For American travelers, this one isn't the easiest sell. But visitors to the UK trying to keep it cheap do themselves a disservice by overlooking one of the best budget brands in this part of the world. It's so affordable – often starting at around $40 and you won't even have to pay in advance in some cases to get these rates – that it can make Premier Inn seem like the posh option. It's certainly more basic; don't expect much. Unlike in the United States, however, it's totally fair to expect a clean, safe and relatively peaceful stay, not to mention an edible breakfast.

5. Tune Hotels

This Malaysian import is popping up all over the United Kingdom, but careful - things are so simple here, you'll need to make sure your rate includes things like towels. And a remote for your television. (If you need one, make sure to confirm there'll be a window, too.) Tune is one of the first hotel chains in the west to seriously unbundle, a la the airlines – the base rate is pretty much just a bed with a pillow. (Okay, well, a little more than that, but you get the idea.) For barebones travel, however, Tune's five – and counting – London properties, along with even cheaper options in cities like Liverpool and Newcastle, are a must-consider.
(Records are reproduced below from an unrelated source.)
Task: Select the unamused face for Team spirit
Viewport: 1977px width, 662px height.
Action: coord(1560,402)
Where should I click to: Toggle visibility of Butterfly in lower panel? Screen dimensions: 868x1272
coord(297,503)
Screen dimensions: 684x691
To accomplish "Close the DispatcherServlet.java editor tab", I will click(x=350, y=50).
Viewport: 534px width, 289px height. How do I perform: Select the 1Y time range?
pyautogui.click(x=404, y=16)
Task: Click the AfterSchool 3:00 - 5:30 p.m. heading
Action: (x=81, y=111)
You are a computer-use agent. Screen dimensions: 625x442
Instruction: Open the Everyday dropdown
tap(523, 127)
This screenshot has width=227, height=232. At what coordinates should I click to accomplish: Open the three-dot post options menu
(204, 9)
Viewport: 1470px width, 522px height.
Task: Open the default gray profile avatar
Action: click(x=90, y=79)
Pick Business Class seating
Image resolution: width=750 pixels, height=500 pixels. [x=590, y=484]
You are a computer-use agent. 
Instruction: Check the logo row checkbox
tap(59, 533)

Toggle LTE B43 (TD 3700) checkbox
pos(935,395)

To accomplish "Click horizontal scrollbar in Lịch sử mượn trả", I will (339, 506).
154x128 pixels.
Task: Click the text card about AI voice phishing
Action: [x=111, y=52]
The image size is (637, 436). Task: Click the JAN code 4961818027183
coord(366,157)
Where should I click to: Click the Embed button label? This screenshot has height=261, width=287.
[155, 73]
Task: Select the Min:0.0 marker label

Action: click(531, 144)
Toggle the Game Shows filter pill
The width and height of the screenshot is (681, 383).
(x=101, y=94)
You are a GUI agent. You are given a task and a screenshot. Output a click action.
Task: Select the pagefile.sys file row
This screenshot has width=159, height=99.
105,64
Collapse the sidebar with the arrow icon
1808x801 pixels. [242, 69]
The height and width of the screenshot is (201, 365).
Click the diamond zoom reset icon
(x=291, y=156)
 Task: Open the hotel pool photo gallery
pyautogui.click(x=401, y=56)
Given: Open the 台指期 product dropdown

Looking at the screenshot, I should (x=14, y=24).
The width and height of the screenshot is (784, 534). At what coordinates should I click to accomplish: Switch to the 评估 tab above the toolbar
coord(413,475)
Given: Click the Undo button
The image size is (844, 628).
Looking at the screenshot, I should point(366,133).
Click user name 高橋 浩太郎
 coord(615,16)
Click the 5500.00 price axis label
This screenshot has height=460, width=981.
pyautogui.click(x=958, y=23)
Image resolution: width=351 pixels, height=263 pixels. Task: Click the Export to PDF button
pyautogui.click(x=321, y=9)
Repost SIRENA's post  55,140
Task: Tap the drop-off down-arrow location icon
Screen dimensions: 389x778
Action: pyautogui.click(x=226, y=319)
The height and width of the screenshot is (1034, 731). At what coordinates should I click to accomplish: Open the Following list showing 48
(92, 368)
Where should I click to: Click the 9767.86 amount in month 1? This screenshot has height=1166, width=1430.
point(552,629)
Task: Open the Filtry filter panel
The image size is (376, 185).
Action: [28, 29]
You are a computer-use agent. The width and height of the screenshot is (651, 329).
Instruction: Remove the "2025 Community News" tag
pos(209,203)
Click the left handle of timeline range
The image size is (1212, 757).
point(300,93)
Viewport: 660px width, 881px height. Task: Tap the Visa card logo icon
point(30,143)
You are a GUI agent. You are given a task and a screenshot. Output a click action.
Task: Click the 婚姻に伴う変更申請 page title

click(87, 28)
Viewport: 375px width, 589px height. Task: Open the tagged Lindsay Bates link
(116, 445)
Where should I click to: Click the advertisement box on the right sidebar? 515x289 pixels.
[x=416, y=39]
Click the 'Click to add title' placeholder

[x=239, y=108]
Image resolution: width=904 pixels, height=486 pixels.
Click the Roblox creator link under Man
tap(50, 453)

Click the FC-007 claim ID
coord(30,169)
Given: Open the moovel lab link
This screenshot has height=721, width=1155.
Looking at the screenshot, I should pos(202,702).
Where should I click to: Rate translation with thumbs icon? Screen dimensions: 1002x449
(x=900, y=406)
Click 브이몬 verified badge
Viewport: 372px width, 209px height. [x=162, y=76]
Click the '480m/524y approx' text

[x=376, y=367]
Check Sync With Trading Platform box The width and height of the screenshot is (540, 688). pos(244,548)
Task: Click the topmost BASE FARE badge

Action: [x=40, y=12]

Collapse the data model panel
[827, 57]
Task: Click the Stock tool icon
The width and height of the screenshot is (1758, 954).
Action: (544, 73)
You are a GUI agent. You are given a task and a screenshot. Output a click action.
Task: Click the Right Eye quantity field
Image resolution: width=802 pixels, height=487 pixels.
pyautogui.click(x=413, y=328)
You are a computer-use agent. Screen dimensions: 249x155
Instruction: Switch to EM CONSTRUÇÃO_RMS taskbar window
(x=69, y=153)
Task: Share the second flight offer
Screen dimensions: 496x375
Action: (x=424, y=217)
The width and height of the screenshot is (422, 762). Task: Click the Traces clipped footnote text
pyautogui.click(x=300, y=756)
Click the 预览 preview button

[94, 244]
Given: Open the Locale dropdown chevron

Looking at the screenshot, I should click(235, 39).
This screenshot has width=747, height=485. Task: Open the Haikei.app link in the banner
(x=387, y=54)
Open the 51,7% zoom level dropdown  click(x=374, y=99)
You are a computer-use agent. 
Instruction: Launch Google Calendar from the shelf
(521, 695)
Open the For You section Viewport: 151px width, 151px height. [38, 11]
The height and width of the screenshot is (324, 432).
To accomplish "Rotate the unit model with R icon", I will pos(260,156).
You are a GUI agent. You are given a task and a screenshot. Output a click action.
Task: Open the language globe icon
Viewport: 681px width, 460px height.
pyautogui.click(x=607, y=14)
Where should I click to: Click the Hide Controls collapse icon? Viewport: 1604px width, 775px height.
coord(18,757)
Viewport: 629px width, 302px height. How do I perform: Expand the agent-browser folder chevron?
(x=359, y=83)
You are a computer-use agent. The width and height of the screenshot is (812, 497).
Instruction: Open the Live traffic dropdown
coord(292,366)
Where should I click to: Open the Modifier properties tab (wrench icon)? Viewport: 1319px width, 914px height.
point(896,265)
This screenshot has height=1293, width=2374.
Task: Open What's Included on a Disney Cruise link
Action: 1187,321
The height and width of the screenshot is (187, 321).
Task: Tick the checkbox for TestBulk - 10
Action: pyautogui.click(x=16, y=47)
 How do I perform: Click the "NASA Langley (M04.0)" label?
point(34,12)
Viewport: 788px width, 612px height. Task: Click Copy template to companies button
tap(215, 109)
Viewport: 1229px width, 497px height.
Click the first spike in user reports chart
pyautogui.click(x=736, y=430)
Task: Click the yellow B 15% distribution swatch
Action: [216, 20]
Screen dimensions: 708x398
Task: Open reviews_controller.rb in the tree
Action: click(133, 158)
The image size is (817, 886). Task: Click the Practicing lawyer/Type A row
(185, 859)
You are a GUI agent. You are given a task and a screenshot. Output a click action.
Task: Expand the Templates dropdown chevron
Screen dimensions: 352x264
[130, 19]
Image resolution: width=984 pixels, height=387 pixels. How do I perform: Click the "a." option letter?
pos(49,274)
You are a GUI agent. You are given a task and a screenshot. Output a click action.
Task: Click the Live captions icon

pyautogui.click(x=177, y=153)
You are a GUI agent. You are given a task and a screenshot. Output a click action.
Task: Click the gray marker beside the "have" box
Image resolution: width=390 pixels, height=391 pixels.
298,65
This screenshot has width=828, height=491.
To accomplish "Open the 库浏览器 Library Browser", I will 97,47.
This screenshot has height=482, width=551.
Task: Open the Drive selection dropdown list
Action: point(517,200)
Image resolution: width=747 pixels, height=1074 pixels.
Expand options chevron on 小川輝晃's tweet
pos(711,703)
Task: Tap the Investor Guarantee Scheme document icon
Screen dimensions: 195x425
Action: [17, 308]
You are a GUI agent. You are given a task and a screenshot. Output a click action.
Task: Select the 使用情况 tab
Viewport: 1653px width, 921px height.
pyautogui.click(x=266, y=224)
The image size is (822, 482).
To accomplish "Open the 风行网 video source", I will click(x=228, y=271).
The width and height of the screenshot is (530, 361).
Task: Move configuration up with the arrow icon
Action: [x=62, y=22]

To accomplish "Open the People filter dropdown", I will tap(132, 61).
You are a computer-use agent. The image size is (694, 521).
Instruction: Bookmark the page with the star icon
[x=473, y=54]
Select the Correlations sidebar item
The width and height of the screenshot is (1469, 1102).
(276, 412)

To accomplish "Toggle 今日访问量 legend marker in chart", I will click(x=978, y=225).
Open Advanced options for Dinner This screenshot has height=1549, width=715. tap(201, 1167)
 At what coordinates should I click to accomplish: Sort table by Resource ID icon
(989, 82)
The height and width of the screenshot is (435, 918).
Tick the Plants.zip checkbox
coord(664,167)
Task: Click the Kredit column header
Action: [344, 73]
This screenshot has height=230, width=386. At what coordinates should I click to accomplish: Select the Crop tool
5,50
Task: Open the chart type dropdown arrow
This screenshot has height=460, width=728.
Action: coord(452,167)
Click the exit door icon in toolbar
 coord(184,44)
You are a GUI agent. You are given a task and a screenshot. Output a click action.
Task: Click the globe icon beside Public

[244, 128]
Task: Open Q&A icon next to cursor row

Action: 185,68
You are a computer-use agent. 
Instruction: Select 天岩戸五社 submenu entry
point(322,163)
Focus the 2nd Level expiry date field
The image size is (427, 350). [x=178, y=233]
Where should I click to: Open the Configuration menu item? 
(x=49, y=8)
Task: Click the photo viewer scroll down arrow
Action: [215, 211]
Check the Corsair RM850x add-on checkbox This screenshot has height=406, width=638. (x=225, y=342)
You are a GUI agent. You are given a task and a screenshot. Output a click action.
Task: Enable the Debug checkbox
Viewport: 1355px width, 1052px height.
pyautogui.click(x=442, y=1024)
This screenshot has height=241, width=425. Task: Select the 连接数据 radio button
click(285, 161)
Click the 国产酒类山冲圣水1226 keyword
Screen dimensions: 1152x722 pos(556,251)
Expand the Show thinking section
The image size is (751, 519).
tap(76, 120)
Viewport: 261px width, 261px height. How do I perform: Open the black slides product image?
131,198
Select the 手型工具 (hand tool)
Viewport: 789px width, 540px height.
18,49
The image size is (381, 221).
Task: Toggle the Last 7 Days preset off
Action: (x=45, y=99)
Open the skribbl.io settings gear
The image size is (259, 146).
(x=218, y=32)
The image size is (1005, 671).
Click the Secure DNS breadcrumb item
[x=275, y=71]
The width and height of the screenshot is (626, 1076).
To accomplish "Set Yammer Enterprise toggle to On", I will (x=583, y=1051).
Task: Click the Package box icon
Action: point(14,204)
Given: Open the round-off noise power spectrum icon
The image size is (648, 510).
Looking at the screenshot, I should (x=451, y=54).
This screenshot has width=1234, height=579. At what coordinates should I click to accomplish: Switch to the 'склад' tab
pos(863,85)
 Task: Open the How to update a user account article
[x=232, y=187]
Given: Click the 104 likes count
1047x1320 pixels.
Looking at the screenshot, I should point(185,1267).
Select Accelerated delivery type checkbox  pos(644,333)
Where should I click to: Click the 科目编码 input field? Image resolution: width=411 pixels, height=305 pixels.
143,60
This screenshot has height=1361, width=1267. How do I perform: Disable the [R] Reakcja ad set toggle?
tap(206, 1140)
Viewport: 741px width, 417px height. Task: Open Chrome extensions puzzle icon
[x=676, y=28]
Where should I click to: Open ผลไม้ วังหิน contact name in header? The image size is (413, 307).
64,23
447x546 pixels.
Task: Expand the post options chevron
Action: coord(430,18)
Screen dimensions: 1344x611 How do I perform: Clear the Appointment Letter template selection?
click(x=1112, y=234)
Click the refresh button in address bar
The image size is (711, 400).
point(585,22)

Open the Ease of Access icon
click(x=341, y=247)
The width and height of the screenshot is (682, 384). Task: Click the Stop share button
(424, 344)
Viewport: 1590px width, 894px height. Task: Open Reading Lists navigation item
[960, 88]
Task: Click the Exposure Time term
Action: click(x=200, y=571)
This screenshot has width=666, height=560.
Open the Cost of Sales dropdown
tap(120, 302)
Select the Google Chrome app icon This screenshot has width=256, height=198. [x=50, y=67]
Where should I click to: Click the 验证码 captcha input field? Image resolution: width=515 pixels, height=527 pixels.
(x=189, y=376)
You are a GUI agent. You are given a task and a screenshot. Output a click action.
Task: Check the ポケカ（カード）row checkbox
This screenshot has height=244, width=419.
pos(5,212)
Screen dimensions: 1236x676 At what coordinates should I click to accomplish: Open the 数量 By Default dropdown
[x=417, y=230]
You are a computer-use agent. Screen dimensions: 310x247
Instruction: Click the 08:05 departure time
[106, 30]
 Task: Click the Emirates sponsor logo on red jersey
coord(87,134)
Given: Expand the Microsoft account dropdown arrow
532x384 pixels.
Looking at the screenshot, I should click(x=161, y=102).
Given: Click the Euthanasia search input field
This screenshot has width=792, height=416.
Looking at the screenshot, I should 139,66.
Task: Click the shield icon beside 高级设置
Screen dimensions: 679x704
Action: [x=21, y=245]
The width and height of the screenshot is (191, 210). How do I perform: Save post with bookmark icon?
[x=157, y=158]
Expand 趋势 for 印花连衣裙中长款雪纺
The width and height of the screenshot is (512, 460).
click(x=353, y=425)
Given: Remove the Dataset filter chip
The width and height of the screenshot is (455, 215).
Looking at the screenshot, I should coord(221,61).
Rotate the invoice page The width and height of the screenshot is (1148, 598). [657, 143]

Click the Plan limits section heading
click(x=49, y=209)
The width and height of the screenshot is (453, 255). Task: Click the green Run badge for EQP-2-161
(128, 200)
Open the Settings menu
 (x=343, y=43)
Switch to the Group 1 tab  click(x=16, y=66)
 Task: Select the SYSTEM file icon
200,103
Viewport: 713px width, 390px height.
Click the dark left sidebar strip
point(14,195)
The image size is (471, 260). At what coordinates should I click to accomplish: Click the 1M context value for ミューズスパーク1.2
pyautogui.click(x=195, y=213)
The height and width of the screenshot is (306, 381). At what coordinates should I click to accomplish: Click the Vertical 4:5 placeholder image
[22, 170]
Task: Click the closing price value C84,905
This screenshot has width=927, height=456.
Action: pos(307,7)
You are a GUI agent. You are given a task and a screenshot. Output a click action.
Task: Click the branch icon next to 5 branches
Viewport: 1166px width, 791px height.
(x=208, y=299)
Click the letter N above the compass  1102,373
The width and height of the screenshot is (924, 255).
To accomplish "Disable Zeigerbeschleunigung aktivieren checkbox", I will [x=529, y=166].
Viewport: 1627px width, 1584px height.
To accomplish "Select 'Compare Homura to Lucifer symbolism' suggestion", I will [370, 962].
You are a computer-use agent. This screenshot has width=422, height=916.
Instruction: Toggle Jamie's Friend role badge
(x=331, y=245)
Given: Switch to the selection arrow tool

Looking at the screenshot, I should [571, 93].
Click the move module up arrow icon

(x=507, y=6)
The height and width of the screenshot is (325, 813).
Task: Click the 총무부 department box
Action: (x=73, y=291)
Other brands to know about (and ones to watch)

It never hurts to check. It's got only two locations so far – Gatwick Airport and underrated Birmingham's quietly cool Jewellery Quarter, but Bloc Hotels is another brand that one can only hope will eventually be everywhere. More pod-like than Motel One with even less frills, what they don’t scrimp on is style. Rooms and public areas are superbly done and very comfortable – booking well in advance often gets you astoundingly low rates. Premier Inn's own snazzy pod brand, Hub, is doing exceedingly well – the only problem at the moment is they've yet to open outside of London and Edinburgh, two stubbornly expensive cities. (Those advertised starting rates of $65 can be difficult to pin down.) It's a problem that plagues two other brands in the category, Citizen M (originally just at Amsterdam's Schiphol Airport) and the fun Yotel brand – they're opening up in very expensive and popular places, keeping prices much higher than you might expect. Speaking of expensive destinations: Scandinavia's not big on deals, but the Quality brand – another one you might not run to back home – is a safe bet for a cheap, decent stay, particularly in Sweden. In Norway, budget travelers have a friend in the fledgling Citybox brand. Just in Oslo and Bergen for now, rates begin well under $100 a night for design-y, pod-like rooms. In Spain and Italy, the AC brand, now under the Marriott umbrella, is often going for far cheaper than you might expect, depending on the time of year and length of stay – these can actually be terrific value. Finally, speaking of Marriott, keep your eyes peeled for their boisterous new Moxy brand – locations are going to be cropping up all over Europe in the next few years, adding to what's already there.